Exports exceeded imports by $230 million or 6 per cent, making a surplus for the year of just over $1 billion - in line with the year ended May but down from an annual surplus of $1.2 billion in April.
"Given the strong New Zealand dollar, an apparent topping out in the prices for some commodity exports and an eventual stronger pick-up in import demand, we believe the annual trade surplus is close to peaking," Goldman Sachs economist Philip Borkin said.
Exports of both dairy products and meat were 11 per cent higher last month than in June last year, offset by a 9 per cent rise in oil imports.
The importance of rising commodity prices is apparent in the figures for the June quarter as a whole.
Export values for dairy products rose 7 per cent, seasonally adjusted, from the March quarter, despite a 4 per cent decline in volumes.
Most of the 12 per cent increase in meat export receipts was price related; volumes rose 5 per cent on the March quarter. And the value of forest product exports fell just 1 per cent despite a 10 per cent drop in volumes.
On the import side a 2.5 per cent fall in plant and machinery imports in the June quarter might also be largely a price effect rather than a sign of reduced investment demand, said ASB economist Jane Turner, as the kiwi was on average almost 6 per cent higher against the US dollar than in the March quarter.

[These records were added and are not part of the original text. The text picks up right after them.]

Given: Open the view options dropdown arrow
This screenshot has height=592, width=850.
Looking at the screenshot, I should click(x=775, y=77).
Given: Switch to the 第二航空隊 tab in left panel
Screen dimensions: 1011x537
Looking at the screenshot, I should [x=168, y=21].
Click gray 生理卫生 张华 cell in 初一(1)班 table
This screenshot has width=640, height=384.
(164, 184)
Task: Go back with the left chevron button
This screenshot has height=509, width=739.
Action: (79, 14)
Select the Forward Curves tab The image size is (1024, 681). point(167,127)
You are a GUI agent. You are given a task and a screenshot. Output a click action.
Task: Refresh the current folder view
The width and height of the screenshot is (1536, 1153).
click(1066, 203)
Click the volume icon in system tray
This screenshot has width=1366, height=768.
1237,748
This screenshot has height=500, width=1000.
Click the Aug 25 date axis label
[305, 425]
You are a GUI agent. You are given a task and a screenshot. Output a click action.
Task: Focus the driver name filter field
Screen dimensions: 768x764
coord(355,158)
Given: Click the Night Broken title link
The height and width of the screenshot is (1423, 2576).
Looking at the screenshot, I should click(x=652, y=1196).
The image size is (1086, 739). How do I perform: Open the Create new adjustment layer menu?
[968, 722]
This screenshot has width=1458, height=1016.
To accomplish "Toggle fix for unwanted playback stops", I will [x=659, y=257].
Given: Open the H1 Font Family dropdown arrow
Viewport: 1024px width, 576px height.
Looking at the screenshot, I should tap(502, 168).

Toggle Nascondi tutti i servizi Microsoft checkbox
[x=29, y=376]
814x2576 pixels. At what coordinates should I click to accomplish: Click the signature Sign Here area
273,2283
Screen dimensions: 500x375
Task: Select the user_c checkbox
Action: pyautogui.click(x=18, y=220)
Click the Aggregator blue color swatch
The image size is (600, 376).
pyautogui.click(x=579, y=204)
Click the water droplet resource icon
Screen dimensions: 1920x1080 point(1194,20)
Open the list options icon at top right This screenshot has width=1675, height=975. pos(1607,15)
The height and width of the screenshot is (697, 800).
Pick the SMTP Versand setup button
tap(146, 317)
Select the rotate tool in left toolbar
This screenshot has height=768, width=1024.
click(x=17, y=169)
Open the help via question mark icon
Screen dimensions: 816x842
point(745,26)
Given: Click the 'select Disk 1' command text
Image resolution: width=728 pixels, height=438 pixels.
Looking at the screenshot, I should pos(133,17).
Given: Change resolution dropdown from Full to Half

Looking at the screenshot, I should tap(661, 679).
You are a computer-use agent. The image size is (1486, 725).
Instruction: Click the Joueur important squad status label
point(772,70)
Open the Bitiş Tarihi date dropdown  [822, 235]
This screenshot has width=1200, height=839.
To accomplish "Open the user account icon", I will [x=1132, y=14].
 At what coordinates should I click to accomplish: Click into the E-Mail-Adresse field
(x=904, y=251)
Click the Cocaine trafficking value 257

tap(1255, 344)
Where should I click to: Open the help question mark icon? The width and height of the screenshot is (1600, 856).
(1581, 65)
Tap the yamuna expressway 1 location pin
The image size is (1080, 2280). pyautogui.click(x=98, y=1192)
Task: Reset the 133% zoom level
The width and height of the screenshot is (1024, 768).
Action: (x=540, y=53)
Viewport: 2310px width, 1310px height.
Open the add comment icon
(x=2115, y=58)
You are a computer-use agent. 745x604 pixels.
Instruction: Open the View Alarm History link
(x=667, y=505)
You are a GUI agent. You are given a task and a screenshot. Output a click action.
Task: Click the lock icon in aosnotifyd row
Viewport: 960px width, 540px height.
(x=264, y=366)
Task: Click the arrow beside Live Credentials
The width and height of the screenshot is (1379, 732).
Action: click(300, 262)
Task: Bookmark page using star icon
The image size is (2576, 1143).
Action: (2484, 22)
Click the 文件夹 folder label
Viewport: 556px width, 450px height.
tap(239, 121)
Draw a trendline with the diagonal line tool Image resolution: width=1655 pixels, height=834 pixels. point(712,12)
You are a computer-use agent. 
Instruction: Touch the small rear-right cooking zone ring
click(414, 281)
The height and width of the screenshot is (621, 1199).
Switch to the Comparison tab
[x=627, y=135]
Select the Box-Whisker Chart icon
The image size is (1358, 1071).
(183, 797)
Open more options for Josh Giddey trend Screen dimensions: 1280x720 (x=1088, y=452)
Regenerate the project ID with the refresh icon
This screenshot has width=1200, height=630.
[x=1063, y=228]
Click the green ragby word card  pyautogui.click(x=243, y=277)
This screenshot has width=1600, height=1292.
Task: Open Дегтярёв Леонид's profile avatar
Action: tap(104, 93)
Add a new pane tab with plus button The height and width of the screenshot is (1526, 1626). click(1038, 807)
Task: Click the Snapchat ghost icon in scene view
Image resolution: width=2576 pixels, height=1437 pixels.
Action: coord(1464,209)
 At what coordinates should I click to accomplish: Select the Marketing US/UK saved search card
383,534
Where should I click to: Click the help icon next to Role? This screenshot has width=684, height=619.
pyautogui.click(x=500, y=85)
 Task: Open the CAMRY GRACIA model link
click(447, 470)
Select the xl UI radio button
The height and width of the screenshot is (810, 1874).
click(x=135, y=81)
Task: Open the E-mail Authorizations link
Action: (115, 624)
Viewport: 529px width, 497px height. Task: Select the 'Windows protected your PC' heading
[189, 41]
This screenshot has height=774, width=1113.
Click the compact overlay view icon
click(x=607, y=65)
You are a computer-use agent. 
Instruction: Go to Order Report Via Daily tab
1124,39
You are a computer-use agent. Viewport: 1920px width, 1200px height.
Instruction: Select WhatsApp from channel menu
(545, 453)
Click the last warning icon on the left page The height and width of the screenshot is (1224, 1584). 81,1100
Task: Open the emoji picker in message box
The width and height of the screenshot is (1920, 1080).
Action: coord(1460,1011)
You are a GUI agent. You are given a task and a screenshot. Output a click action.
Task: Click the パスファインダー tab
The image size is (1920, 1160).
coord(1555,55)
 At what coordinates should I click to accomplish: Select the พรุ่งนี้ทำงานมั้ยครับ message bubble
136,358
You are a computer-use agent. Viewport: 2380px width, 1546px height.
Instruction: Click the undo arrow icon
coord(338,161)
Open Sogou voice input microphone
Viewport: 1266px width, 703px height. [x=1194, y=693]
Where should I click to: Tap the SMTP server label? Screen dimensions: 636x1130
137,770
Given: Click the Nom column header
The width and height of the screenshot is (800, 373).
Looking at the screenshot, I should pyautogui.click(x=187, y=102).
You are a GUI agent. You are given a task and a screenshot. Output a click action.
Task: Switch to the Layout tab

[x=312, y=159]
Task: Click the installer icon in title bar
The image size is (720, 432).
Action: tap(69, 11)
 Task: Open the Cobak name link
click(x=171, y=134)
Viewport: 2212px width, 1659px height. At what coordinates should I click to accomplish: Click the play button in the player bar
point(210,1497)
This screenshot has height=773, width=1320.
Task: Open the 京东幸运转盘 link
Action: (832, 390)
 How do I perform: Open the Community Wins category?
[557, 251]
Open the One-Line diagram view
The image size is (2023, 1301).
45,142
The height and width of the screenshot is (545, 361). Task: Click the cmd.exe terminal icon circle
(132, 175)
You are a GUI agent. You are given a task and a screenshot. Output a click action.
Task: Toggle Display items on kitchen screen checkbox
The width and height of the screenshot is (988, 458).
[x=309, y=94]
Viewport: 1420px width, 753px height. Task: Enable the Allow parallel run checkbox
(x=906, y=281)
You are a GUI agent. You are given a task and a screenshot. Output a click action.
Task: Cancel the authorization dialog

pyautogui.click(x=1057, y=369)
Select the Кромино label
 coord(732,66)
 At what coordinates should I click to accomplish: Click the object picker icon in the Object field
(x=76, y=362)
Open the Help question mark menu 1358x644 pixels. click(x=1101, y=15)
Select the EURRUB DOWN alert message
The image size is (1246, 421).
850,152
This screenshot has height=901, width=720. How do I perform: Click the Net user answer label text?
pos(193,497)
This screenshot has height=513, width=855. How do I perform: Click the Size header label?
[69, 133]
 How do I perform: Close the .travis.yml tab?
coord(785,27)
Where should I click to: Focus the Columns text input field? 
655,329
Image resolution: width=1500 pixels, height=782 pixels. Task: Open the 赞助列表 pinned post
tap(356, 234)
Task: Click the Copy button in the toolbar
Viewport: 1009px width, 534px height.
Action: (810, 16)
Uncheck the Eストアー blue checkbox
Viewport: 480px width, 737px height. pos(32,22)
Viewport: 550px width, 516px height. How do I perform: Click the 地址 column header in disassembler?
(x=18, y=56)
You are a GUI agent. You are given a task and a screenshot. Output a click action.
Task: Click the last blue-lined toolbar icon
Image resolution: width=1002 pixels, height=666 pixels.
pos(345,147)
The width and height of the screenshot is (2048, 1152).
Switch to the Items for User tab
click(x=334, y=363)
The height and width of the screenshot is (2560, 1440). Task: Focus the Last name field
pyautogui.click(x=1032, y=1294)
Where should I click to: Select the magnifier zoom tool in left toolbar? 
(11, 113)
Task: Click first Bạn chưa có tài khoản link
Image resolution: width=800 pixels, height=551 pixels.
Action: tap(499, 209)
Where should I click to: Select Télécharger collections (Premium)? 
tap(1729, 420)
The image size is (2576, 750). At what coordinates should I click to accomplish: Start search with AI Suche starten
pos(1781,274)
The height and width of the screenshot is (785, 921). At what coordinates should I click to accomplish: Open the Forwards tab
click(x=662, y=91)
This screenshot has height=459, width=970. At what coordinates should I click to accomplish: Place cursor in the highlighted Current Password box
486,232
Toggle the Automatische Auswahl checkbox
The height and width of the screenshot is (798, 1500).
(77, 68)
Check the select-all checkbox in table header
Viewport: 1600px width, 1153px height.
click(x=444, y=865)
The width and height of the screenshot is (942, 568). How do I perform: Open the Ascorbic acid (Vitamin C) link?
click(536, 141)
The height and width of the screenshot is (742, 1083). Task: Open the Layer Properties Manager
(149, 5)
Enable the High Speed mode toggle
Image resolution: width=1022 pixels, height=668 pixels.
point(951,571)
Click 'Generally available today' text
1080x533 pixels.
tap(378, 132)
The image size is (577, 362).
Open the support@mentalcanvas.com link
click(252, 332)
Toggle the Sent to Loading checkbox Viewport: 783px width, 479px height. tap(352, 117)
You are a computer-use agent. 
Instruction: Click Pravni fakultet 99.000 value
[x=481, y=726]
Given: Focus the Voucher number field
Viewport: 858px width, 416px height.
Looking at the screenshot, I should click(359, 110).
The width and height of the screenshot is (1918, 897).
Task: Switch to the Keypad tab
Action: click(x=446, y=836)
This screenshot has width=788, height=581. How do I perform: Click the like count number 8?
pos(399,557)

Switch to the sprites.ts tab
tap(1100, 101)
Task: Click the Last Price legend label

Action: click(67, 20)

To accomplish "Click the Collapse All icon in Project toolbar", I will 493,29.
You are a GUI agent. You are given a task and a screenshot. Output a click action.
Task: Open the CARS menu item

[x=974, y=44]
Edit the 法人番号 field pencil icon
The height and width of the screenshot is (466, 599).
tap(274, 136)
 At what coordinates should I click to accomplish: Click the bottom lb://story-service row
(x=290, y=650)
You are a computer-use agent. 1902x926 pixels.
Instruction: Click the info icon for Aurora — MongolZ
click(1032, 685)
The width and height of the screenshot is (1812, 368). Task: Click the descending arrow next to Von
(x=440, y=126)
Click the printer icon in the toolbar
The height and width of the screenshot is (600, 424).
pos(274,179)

On the trade-weighed index (TWI) it averaged 69 over the June quarter but it is now 7 per cent higher than that.
ANZ chief economist Cameron Bagrie, said as a rough rule of thumb each 1 per cent rise in the TWI lowered export volumes by 0.3 per cent after 18 months and took about 0.1 per cent off gross domestic product.
"The impact on export incomes will be larger still and will occur more quickly, with a substantial economy-wide impact once the flow-on effects are taken into account. Remember, the past two months have seen soft commodity prices start to retreat as well."
Turner said the recent lift in the exchange rate with the Australian dollar would take the edge off the competitiveness of New Zealand manufacturers in the Australian market.
"Also concerning are anecdotes of slowing demand in China, particularly for raw commodities such as forestry.
"New Zealand's economic recovery has been supported by stronger export incomes over the first half of 2011.
"However, there are concerns that support for export incomes may wane over the second half of the year, as commodity prices moderate from elevated levels and global growth goes through a soft patch."
Infometrics economist Matt Nolan said the June quarter trade surplus was the second largest since September 2001, and the largest if April's importation of aircraft is excluded.
"High export prices will keep the trade balance in surplus for the remainder of 2011 ... [and it] is unlikely to fall back into deficit until 2012," Nolan said.